You Can Bet That ‘Dealer’s Choice’ Will Draw You In
“Poker without gambling is like sex--sex without orgasm.”
This least shocking of the epigrams bankrolling Patrick Marber’s “Dealer’s Choice” calls the textual ante, and the enthralling revival at Third Stage in Burbank parlays the balance into a riotous inside straight.
Marber’s 1995 debut play, first seen locally at the Mark Taper Forum in 1998, is marked by beginner’s luck, drawing allusions to Harold Pinter and David Mamet. Though debatable, such analogies accrue credit from Marber’s firsthand understanding of compulsive betting.

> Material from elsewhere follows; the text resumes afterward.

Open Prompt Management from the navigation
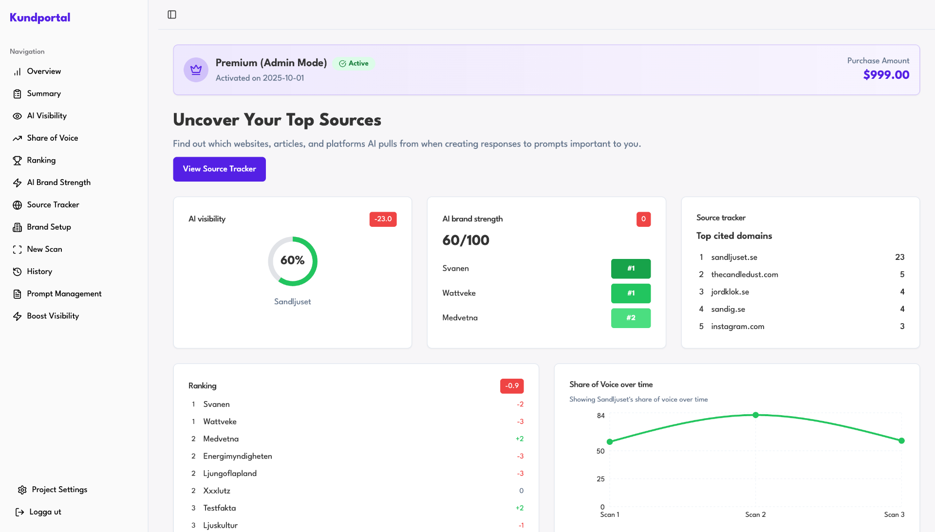Screen dimensions: 935x532 tap(64, 294)
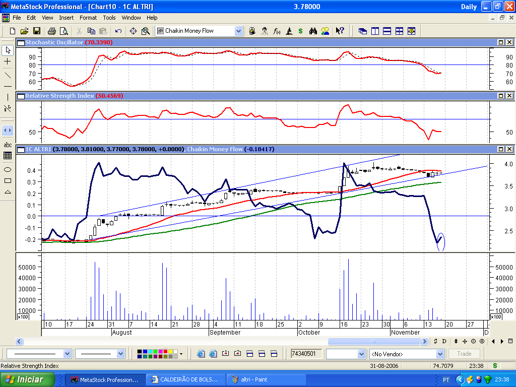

The game transpires in a London bistro, its dining room, kitchen and eventually basement slickly realized by Danny Cistone’s split-focus sets. The employees prepare for work while discussing the weekly poker night commandeered by proprietor Stephen (Alan Safier).
Headwaiter Mugsy (producer James Henriksen) and chef Sweeney (Rich Hutchman), both owing the boss a bundle, reveal divergent stratagems. Sweeney’s mate Frankie (Steven Sanpietro) anticipates winning his exit to Vegas.
The wild card is Stephen’s son Carl (Caleb Martin), agitated for vested reasons. Then, closing patron Ash (Dick DeCoit) raises the stakes, subsequently trumped by the metaphoric showdown.
Director David Blanchard shuffles the exchanges with bluff assurance. The technical effort is top notch, with dialect coach Linda Brennan pulling sly regional variants from the cast.
Henriksen’s rubber mug is ideal for joker Mugsy, as Martin’s Edward Norton quality suits Carl. Hutchman and Sanpietro smartly husband their resources, and Safier and DeCoit are spot-on in their roles.
By expertly stacking the deck, “Dealer’s Choice” deals a royal flush, for its players are all aces.